La frase più amata da noi italiani, per difenderci da ogni legittima critica, da ogni tentativo di chi, sottolineando lo sfacelo della nostra situazione, cerchi di evidenziare le nostre (collettive) responsabilità, è “gli altri fanno peggio”. Come se il fatto che, cito l’America prima che lo facciate voi, lanci i droni, faccia apparire meno grave il fatto che da noi, per esempio, la mafia controlli buona parte del paese, contribuendo a rendere quasi impossibile la nostra ripresa.

“Gli altri fanno peggio”. Non c’è critica che venga mossa all’Italia, seppur fondata e palese, che riesca a innestare una riflessione. Un’autocritica.
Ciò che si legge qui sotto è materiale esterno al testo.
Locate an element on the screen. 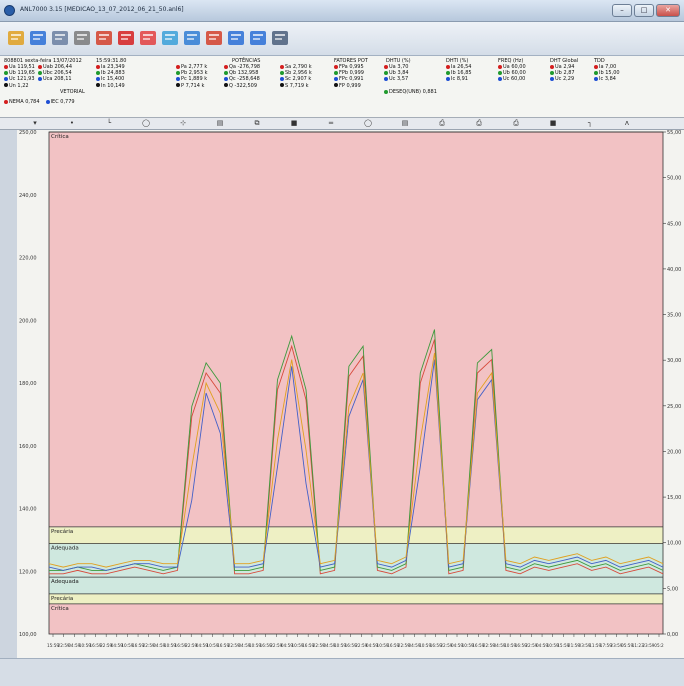 Image resolution: width=684 pixels, height=686 pixels. y-right-tick-label: 40,00 is located at coordinates (674, 270).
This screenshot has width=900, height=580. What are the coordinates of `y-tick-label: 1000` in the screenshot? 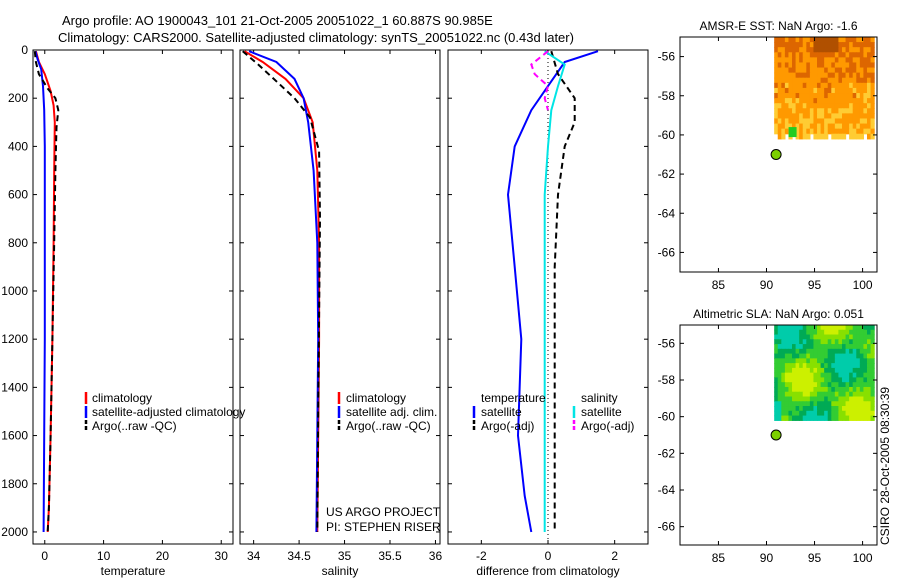 It's located at (14, 291).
E soprattutto che ci “illumini d’immenso” facendoci capire che nessun cambiamento, nessuna trasformazione, nessun miglioramento è possibile senza che noi, singolarmente, ci rimbocchiamo le maniche e ne diventiamo parte. Giorno per giorno. Noi, quelli che è sempre “colpa degli altri”. 

Così assistiamo (io personalmente inorridita) alle volgari querelles tra Diego Della Valle e John Elkann, due signori che dovrebbero occuparsi e preoccuparsi solo ed esclusivamente del disastro in cui ci muoviamo, mantenendo – almeno loro – decoro e dignità. Assistiamo anche alle ingenue esternazioni dell’amministratore delegato della Fiat che dice cose che – ahimè – in un altro paese nessuno avrebbe nemmeno ascoltato, ma che in Italia suonano come un offesa dal momento che non esiste un sistema di merito che permetta – nonostante la violenza della crisi – a chi ha le qualità, di avere ambizione. Il signor Elkann sa bene, e lo sa, che altrove le ambizioni sono pane quotidiano e spinta propulsiva dell’economia; da noi, sono guardate come la patetica follia di giovani irresponsabili. Lo so, perché io sono stata e sono persona di grandi ambizioni. Infatti, sono andata via.
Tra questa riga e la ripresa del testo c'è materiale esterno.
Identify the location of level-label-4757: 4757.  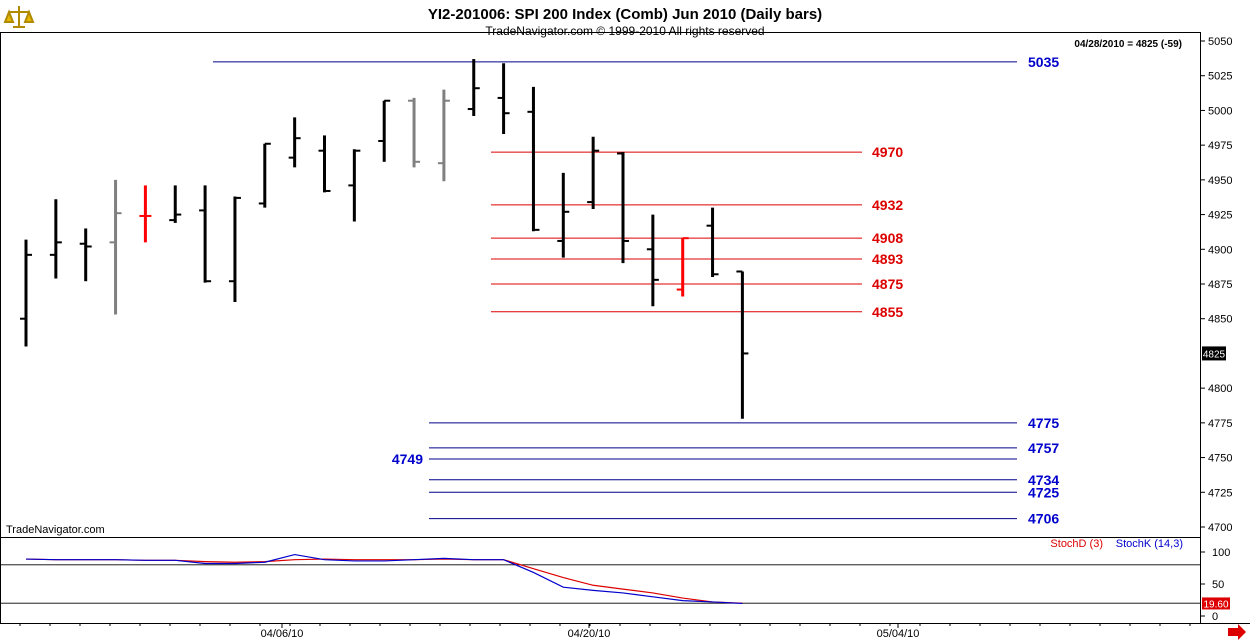
(1044, 448).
Assistiamo, limitandoci a “rivoluzioni da social”, a tutto ciò inerti e indifferenti, credendo, peraltro, che il tutto non abbia a che fare con la nostra condizione avvilente e preoccupante. E se arriva una critica si dice “gli altri fanno peggio” o “tutto il mondo e’ paese”. Ripeto come se, laddove fosse vero e non lo è, ciò bastasse a farci stare meglio. A cancellare la miseria in cui ci muoviamo: miseria economica e dunque morale.

Per questo, i sostenitori del M5S – quelli che tante legittime speranze avevano riposto in questo movimento – guardando il siparietto Renzi/Grillo, diranno, per forza di cose, “è colpa degli altri se Grillo è costretto a comportarsi così”. 
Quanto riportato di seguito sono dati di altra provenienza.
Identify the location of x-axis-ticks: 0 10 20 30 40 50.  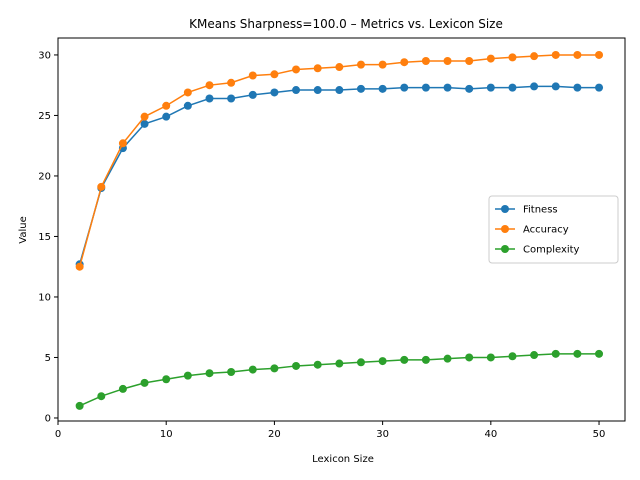
(330, 430).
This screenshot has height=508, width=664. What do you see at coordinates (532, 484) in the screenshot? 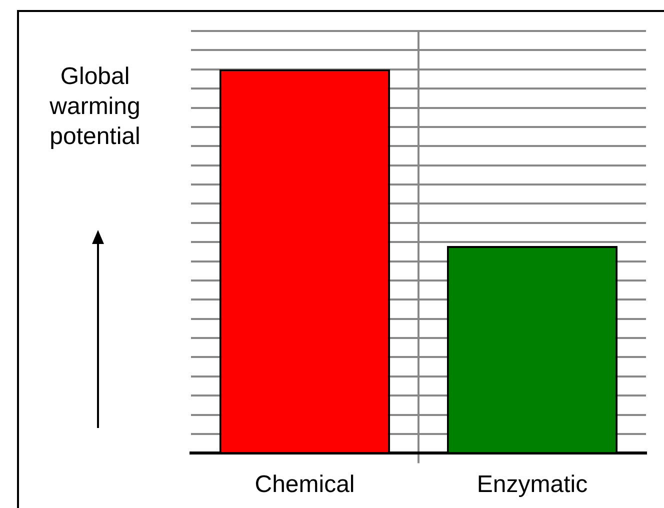
I see `x-tick-label: Enzymatic` at bounding box center [532, 484].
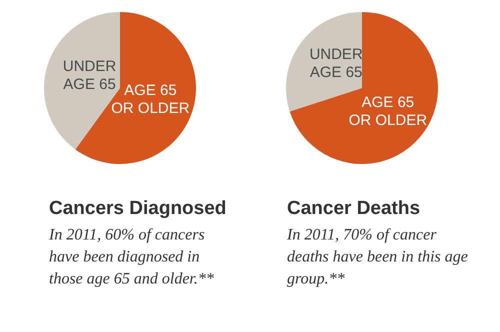 The height and width of the screenshot is (332, 500). I want to click on text: Cancer Deaths, so click(354, 208).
Ecco, è colpa degli altri se alla crisi della democrazia si risponde con la negazione della democrazia; se alla difficoltà delle istituzioni si risponde con il vilipendio delle istituzioni e se all’assenza di programmi forti e convincenti si risponde con l’esibizione del nulla vestito da slogan, che nemmeno nelle piazze negli anni 70.

E’ colpa degli altri. E quando ci ritroviamo tutti italiani, in qualche raro momento, tipo quando si gioca a calcio, allora è colpa degli americani, o colpa dei tedeschi e, ovviamente, colpa degli immigrati. E dei gay che vogliono sposarsi. E degli stipendi di Fazio e della Litizzetto. E di un inverno che non è mai apparentemente arrivato consentendoci di illuderci che sia già primavera.